Should we ever use the term “evil.” The brilliant Marxist scholar Terry Eagleton thinks that some events, people and actions require the “e” word.

I teach a course at the College of Charleston on the concept of Satan in western Europe and the United States. Lately, I’ve been using the first chapter of Eagleton’s  On Evil as a way to begin a discussion about the historical usage of the idea, who has used it and for what reason.

Eagleton’s deeply aware of the problematic nature of talking about “evil.” He writes that its often used as a “punch to the solar plexus” rather than a term of analysis. Or it tends to be an expression of confusion over acts and events that we don’t understand. Calling terrorism “evil” expresses both outrage at disregard for human life and our inability to fully cope with the tragic consequences of such acts.

He also realizes that the term evil has gone out of fashion in some quarters and thinks perhaps we need it back, in radically revised form. Some in the modern west (he, somewhat awkwardly, picks on both Scandinavians and the French) are so convinced that the term evil has been misapplied by those interested in demonizing the cultural Other that they refuse to use it. But what about when you want to talk about Nazis?

On Evil convinces the reader that you can have morality without moralism and that its possible to talk about historical evil in terms of the material realities of history and culture rather than in terms of the demonic or even individual moral choices.

Unfortunately, Eagleton fails to acknowledge the fact that the impulse toward the annihilation of life tends to come from those who believed themselves warriors of righteousness. Eagleton is right that the phrase “the Other” has plenty of the scent of the trendinista about it. But its also true that history is in large part a story of victimization, the wholesale murder of those “others” hated and feared by those invested with judicial and police powers.

One of my students this summer put the matter very succinctly; “most of the evil we have studied was done by people convinced they were good.” The age of radio pulp villain who proclaims their evil evilness while tying someone to the railroad tracks never existed in truth. The destroyers of life and the connoisseurs of suffering believe they are warriors of righteousness, destroying evil.

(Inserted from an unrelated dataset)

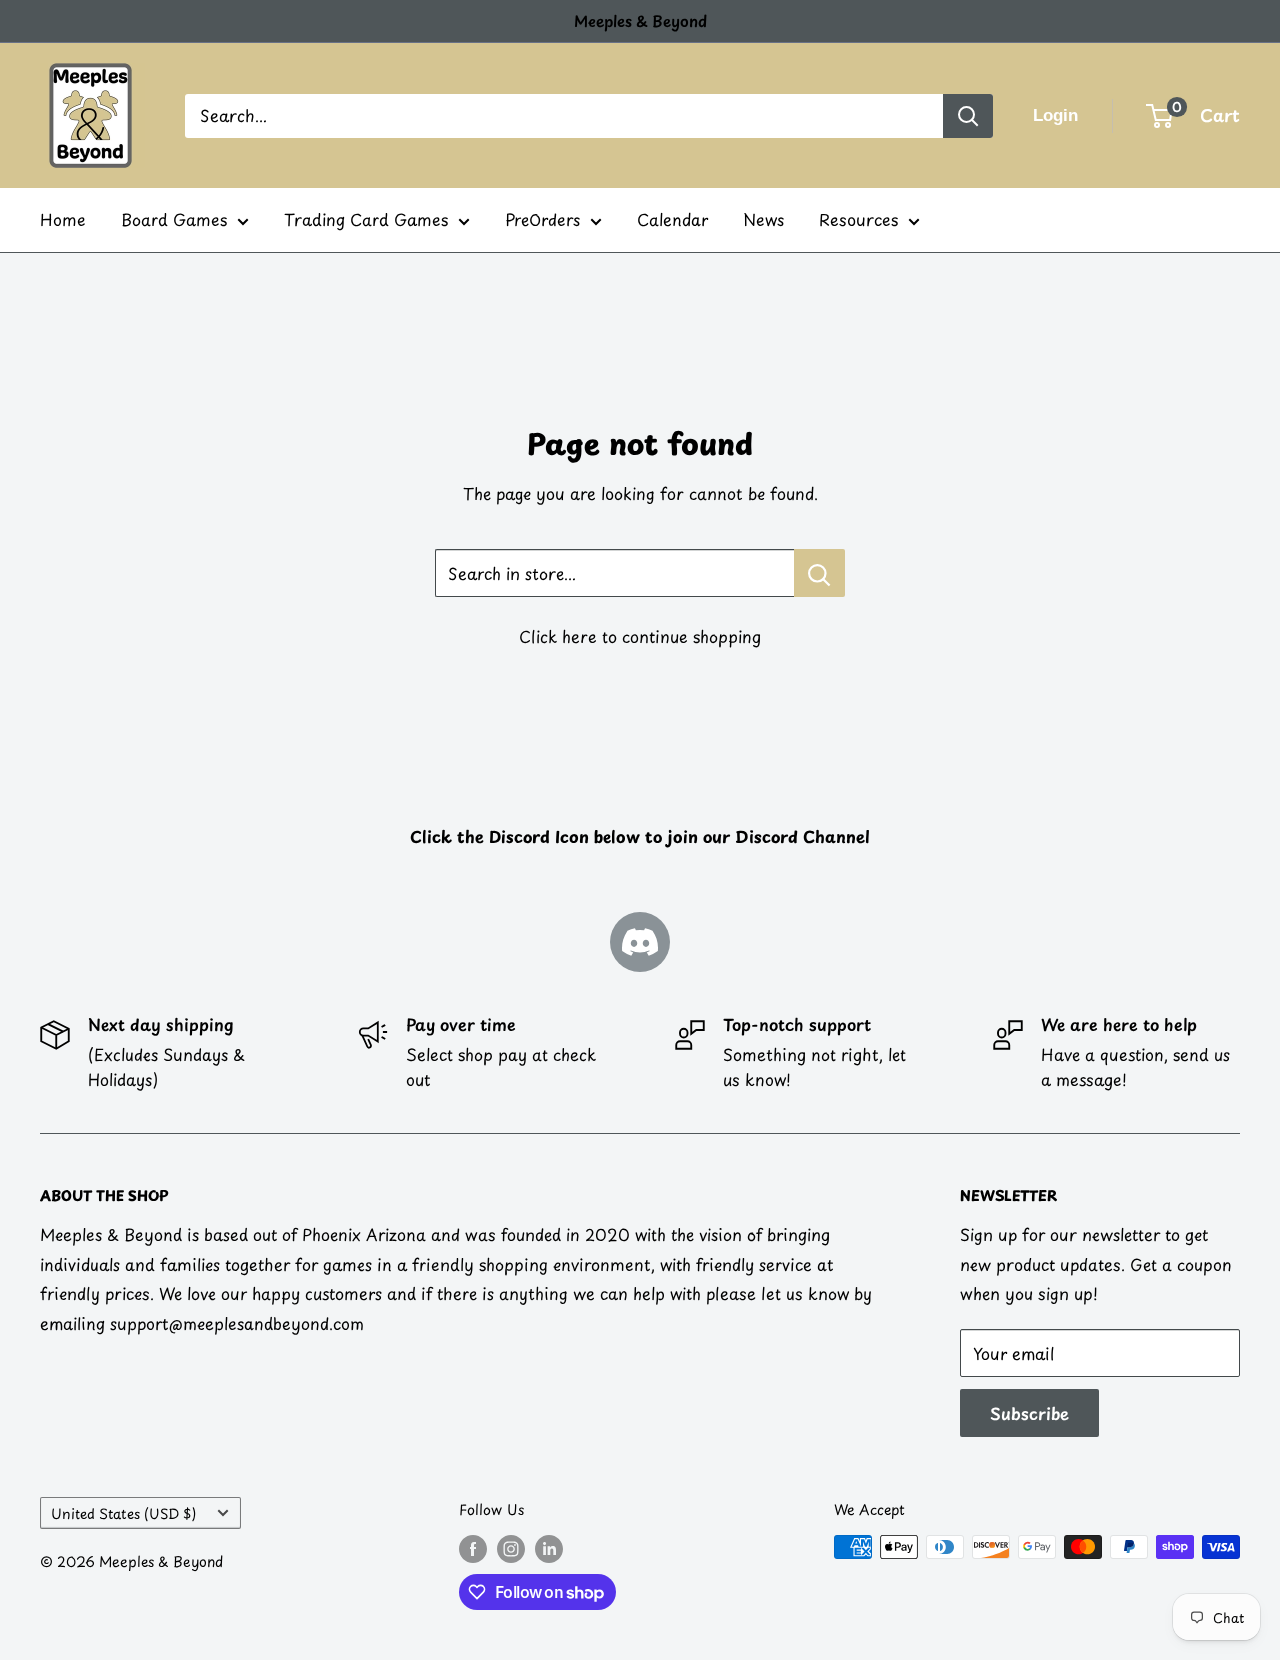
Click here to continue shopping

Criticism to one side, On Evil is pure unadulterated Eagleton if you are a fan. This is as much as to say that he makes deep waters seems like a wading pool and that he turns heavy into quipy. Obviously, this gets him into trouble.

I still highly recommend this book. Its one of Eagleton’s intellectual thrillers you can’t put down, one of those books that seduces you with its breadth and that pops and crackles with insight on every page. Even when he’s wrong, he’s interesting.

I also highly recommend his even stronger work Why Marx was Right, a little book where Eagleton’s occasional tendency to oversimplification serves him well as he tries to answer simplistic criticisms of Marx.